Goku: (puts his hands up, preparing a spirit bomb)

Frieza: (not aware of what’s happening) What are আপনি doing now?

Goku: … Stretching.

Frieza: In the middle of our fight?

Goku: …… Yes.

(from distance)

Piccolo: What’s going on? He’s just standing there with his hands up.

Krillin: Wait a second.

Krillin: (Goku and Frieza and hear Krillin, cause he’s screaming as loud as possible) HE’S USING THE SPIRIT BOMB!

Frieza: The Spirit whats-it-now?

Goku: (thinking) Oh no.

Piccolo: Would আপনি stop screaming.

Krillin: (still screaming) THE SPIRIT BOMB IS THE ONLY THING THAT CAN KILL FRIEZA!

Piccolo: (Mad at Krillin’s stupidity) Shut up!

Krillin: Too scared!

Piccolo: Dammit!

Frieza: (about Krillin) What’s that fool going about now?

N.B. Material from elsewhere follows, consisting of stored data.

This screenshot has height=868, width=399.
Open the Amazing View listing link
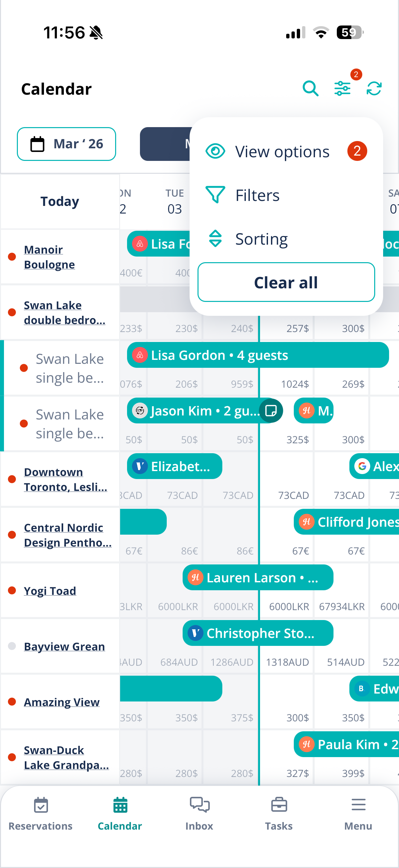(62, 702)
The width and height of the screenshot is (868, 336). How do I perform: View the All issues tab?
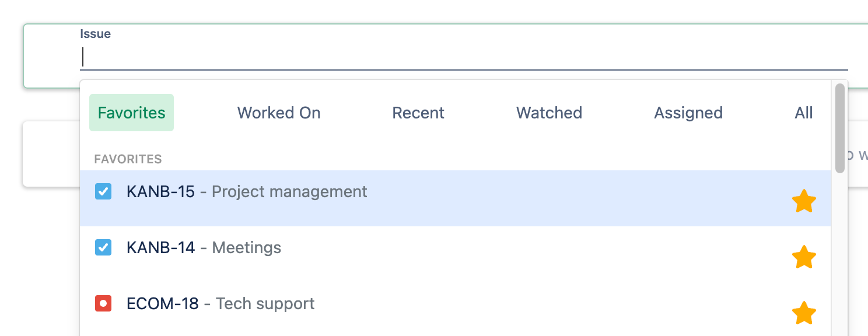[x=804, y=113]
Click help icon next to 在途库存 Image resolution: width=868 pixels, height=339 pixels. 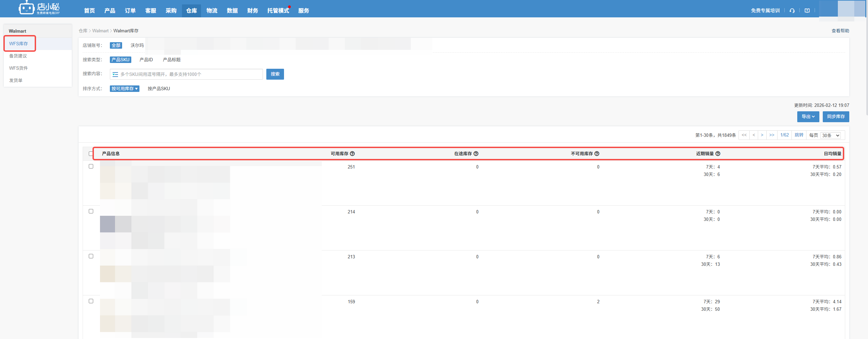click(x=476, y=154)
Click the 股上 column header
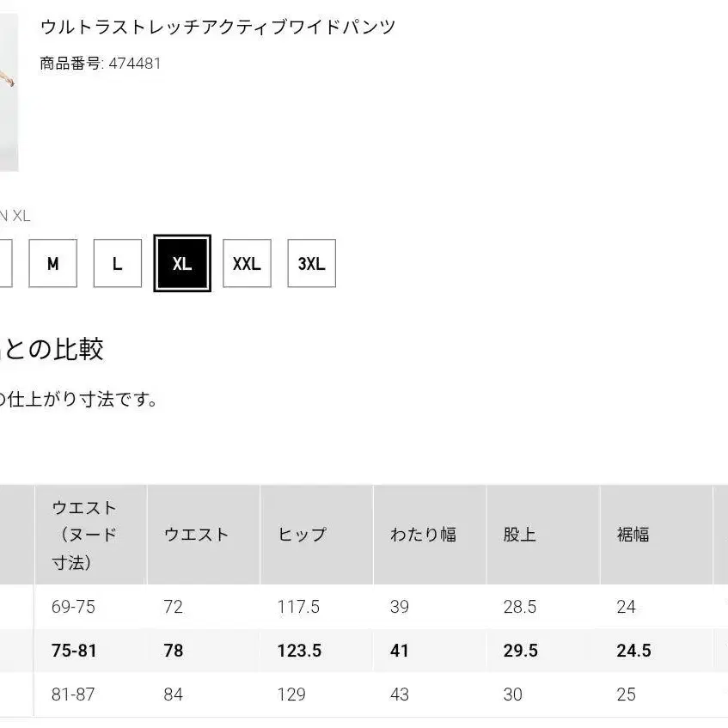This screenshot has height=728, width=728. click(x=520, y=535)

Goku: He’s talking about… Ghosts.

Frieda: What do ghosts have to do with this!?

Goku: Everything.

Freeza: … That's stupid.. You're stupid!.. STOP BEING STUPID!

#2:

Frieza: Why aren’t my men প্রদর্শিত হচ্ছে up!?… Oh, they're dead... WHY ARE THEY DEAD?!?!

#3:

Frieza: So... we've been flying for about 20 মিনিট now... got any family? ...Because if so, I probably killed them.. (Nail remains silent) Oh, I know! How about a good old fashioned joke? How many Namekian’s does it take to screw in a light bulb?.. Their whole race! One to screw in the light bulb, and the rest to die... And then the other one dies too. (Nail remains silent) Stop ignoring me!

#4:

Frieza: I have to admit; This is new, monkey. This is definitely new. But a monkey is still a monkey, and I've killed plenty in my day... Millions. Literally millions. (Goku remains silent) What's the matter? Run out of quips? Cat got your tongue? No আরো words to flail? (Goku maintains silence) আপনি think now that you're this so-called Super Saiyan that you're better than me, Lord Freeza? (Goku continues to maintain silence) WELL, YOU'RE NOT! I own you! I own your planet! I own this planet! In fact, FUCK THIS PLANET!!

#5:

Frieza: Oh please, if I'm as evil as আপনি say I am then let God strike me down where I stand. (gets hit দ্বারা a lightning bolt but is unaffected) HA! Nice try jackass! পরবর্তি time give it your A-game!

#6:

Frieza: (last words) If I had any single regret for the countless horrific events that have transpired in my wake... it's that I'm dying.

#7:

Krillin: We’re from earth.

Frieza: Oh, good. I'll stop দ্বারা your planet on the way home; pick up some earth eggs, some earth milk, an- BLOW IT THE FUCK UP!!

#8:

Frieza: Good Lord, I was led to believe your race survived entirely on water! How is he so fat?!

#9:

Frieza: (seeing how stupid গোকু is) How do আপনি function!?

#10:

Frieza: Oh, দ্বারা the way.. Not dead.



ABRIDGED GOKU:

#1:

Raditz: So.. I finally found you.. Kakarrot

Goku: … What?

Raditz: That’s right, that’s your name.

Goku: … What?

Raditz: Yes, আপনি were sent too earth too kill every living creature.

Goku: … What?

Raditz: You.. Hit your head as baby.

Goku: … What?

#2:

Vegeta: (in pain) This... proves... nothing…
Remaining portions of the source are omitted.